Please enjoy this overview of Luivette Resto's work. Here you will find biographical information, links to poems and interviews, and writing prompts to explore. You can view Resto's reading in Fall 2020 as part of our Institute for Inquiry & Poetics here.
BIO
Luivette Resto was born in Aguas Buenas, Puerto Rico and raised in the Bronx. Resto is a first-generation college graduate who earned her BA at Cornell University and her MFA at the University of Massachusetts at Amherst. She has authored two collections of poetry, Unfinished Portraits (2008) and Ascension: Poems (2013). Both these books were published by Tía Chucha Press in the Northeast San Fernando Valley. Resto is also a CantoMundo Fellow and hosts a podcast called Sipping Wine & Talking Sh*t. Currently, Resto lives with her three children in the San Gabriel Valley near Los Angeles and hosts a monthly reading series called La Palabra in Highland Park, LA. Much of Resto’s work deals with themes of motherhood, daughterhood, familial roots, destigmatizing sexuality, and love in the modern age.
POEMS & PROMPTS
She posts a morning selfie, sipping her coffee in bed
pajamas still on, phone held high at an angle
#selfcare #selflove
He hits heart button
She posts a bathroom selfie
as she gets ready to go out
#squadgoals #saturdaynightfun
He hits heart button,
comments with a fire emoji
Social media has drastically evolved the way we relate to one another, ourselves, and the world at large. How has social media altered experiences and relationships in your life? What new language, emotions, and expectations have emerged?
A Poem for the Man Who Asked Me: Where Are Your Motherhood Poems?
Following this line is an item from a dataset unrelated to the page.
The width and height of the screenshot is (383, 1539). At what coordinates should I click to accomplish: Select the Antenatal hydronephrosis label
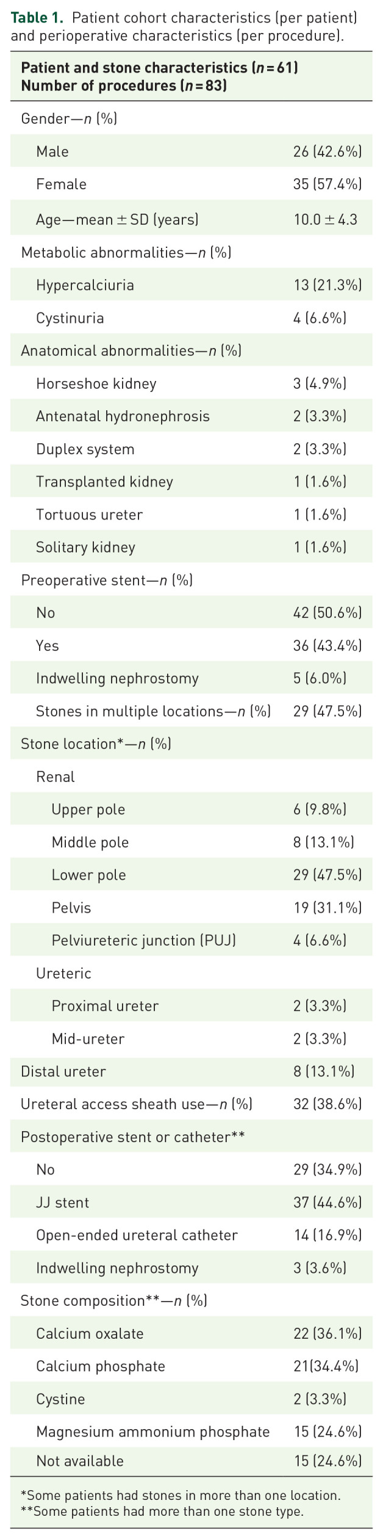click(123, 416)
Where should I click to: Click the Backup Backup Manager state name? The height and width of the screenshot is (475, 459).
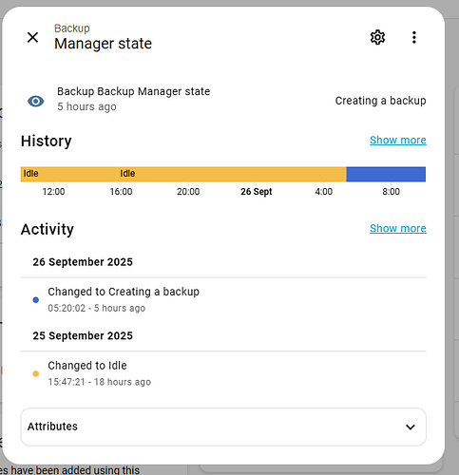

He didn’t have the predictable inquiries
do I write in Spanish more than English
do I italicize the Spanish words
or include a translation glossary at the back of the book
with an accusatory tone like a private investigator
out to solve the case of the missing poems
as if I purposeful erased my kids’ existence and memories
in some poetic version of witness protection
Have you ever been forced into a box? What did it feel like to have these expectations placed upon you and how did you fight back?
The blend of Newports
and wine on my breath
remind me of her
as I light my next cigarette.
Holding it the way she does,
poised and lady-like
when she holds court during
unsanctioned smoke breaks.
Write a poem for those who have contributed to the mosaic of your personhood.
He welcomed her at innocence,
surrounded her with dystopic landscapes
filled with lullabies sung by fire engines,
car horns, and police sirens,
made sure her Buster Brown shoes
hopscotched safely from Tremont Avenue to Crotona Park,
never falling between the concrete chasms
left behind from salt poured on icy Januaries,
listening to his metropolitan lessons
of trusting no one, following her instincts
versus hackneyed island rhetoric, writing
ekphrasis poems from graffiti murals.
It is difficult to separate the sights, smells, and aura of a place from the transformative experiences you had there. Do you remember the city where you first fell in love? The town you lived in when you drove your first car or had your first kiss? Write about one or more experiences through the lens of the place or places they happened in.